--- PROVIDED ENTRIES Enclosed Below ---

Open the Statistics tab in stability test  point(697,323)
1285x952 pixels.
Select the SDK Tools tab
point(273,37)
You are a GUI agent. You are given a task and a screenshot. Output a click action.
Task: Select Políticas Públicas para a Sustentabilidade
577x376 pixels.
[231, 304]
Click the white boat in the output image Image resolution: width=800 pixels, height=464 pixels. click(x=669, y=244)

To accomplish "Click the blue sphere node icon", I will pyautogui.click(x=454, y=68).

--- End of Enclosed PROVIDED ENTRIES ---

Each line of the data that holds "click" should be reported.

RESULT BELOW:
You are a GUI agent. You are given a task and a screenshot. Output a click action.
Click the white boat in the output image Image resolution: width=800 pixels, height=464 pixels. click(x=669, y=244)
To accomplish "Click the blue sphere node icon", I will pyautogui.click(x=454, y=68).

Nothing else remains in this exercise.